Train Carrying Crude Oil Derails In Downtown Lynchburg, Va.
A CSX train carrying crude oil derailed in Lynchburg, Va., on Wednesday.
Luann Hunt, a spokeswoman for the city of Lynchburg, tells our Newscast unit that the area has been evacuated.
Approximately 12 to 14 tanker cars were involved in the derailment, Hunt said, causing flames and deep dark smoke.
Beverly Amsler, of NPR member station WVTF, tells us that at least three of the tankers ruptured because of the accident.
"Dozens of emergency personnel are on the scene," Beverly adds. "There are no reported injuries but there are reports some of the oil has gone into the James River."
Update at 5:03 p.m. ET. No Impact To Drinking Water:
The City of Lynchburg tweets:
TRAIN DERAILMENT UPDATE: There is NO IMPACT on City drinking water due to spillage of crude oil in James River.— City of Lynchburg (@lynchburggov) April 30, 2014
The city added that the fire department has decided to let the fire burn out.

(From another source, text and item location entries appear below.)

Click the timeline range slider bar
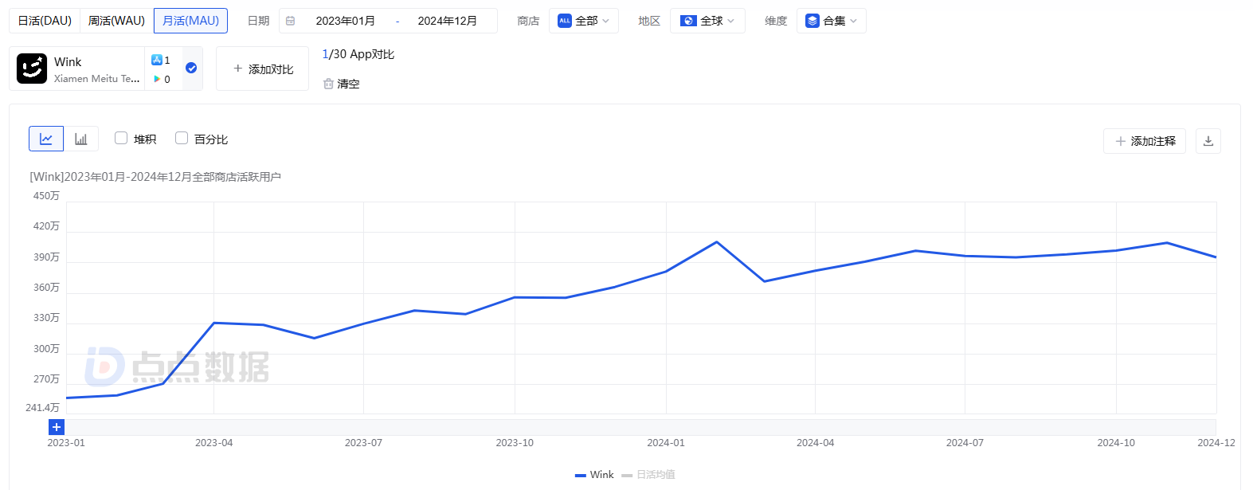 pyautogui.click(x=637, y=427)
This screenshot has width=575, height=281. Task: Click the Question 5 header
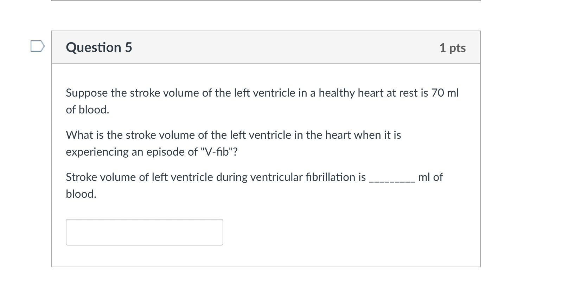click(x=100, y=47)
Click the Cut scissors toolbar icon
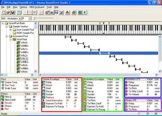Viewport: 162px width, 116px height. click(25, 13)
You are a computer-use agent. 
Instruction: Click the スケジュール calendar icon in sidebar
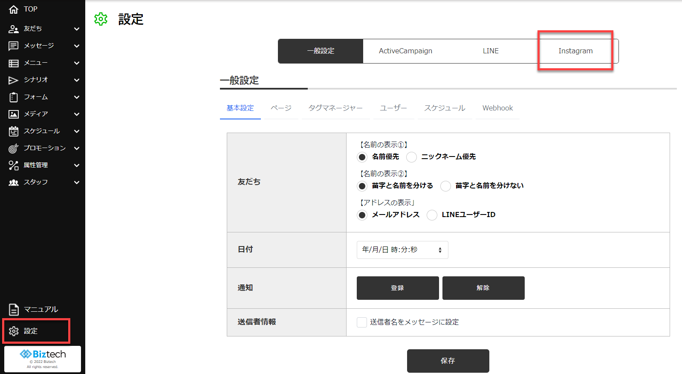[14, 131]
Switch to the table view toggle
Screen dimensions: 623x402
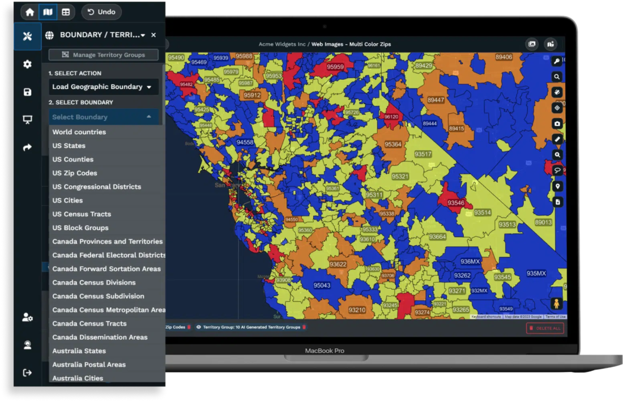pyautogui.click(x=66, y=12)
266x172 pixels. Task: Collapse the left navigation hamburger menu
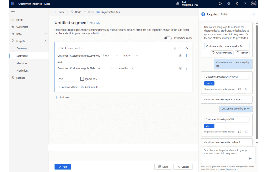point(13,12)
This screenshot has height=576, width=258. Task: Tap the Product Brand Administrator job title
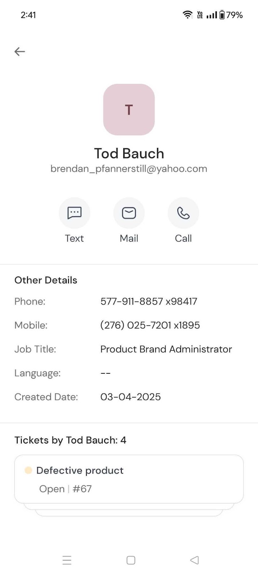point(166,349)
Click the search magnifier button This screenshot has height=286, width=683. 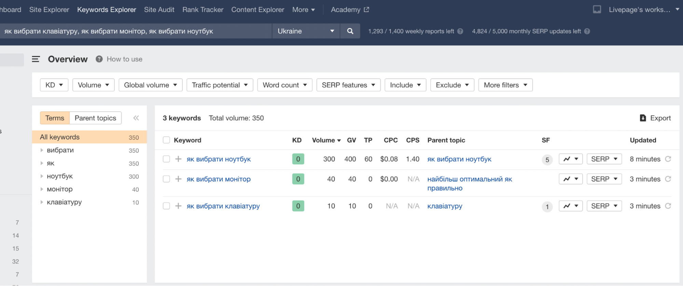350,31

Update at 7:20 p.m. ET. New Standards:
It's worth noting that the U.S. was expected to announce new standards for tank cars carrying crude oil. The former Chairman of the National Transportation Safety Board Deborah Hersman told Morning Edition during an exit interview that "the growing North American oil industry is leading to a railroad safety problem."
The government, Hersman said, believes more stringent safety standards are in order, but the industry is reluctant to make those changes because of money. Here's a key exchange between Hersman and NPR's Steve Inskeep:
INSKEEP: Do people just not want to spend the extra money?
HERSMAN: Well, it is a huge commitment of resources, $3 billion to address these tank cars is what we heard this past week from the industry. But at the end of the day, when you have an event like Lac-Megantic, money should never be the issue. And you can't ever make up for something like that.
INSKEEP: But I'm asking you if you believe money is the issue. Have you had industry groups who have just said this is too expensive?
HERSMAN: Absolutely, follow the money - it all comes back to the money. Making these heavier, stronger tank cars reduces the amount of product that can be put in the cars.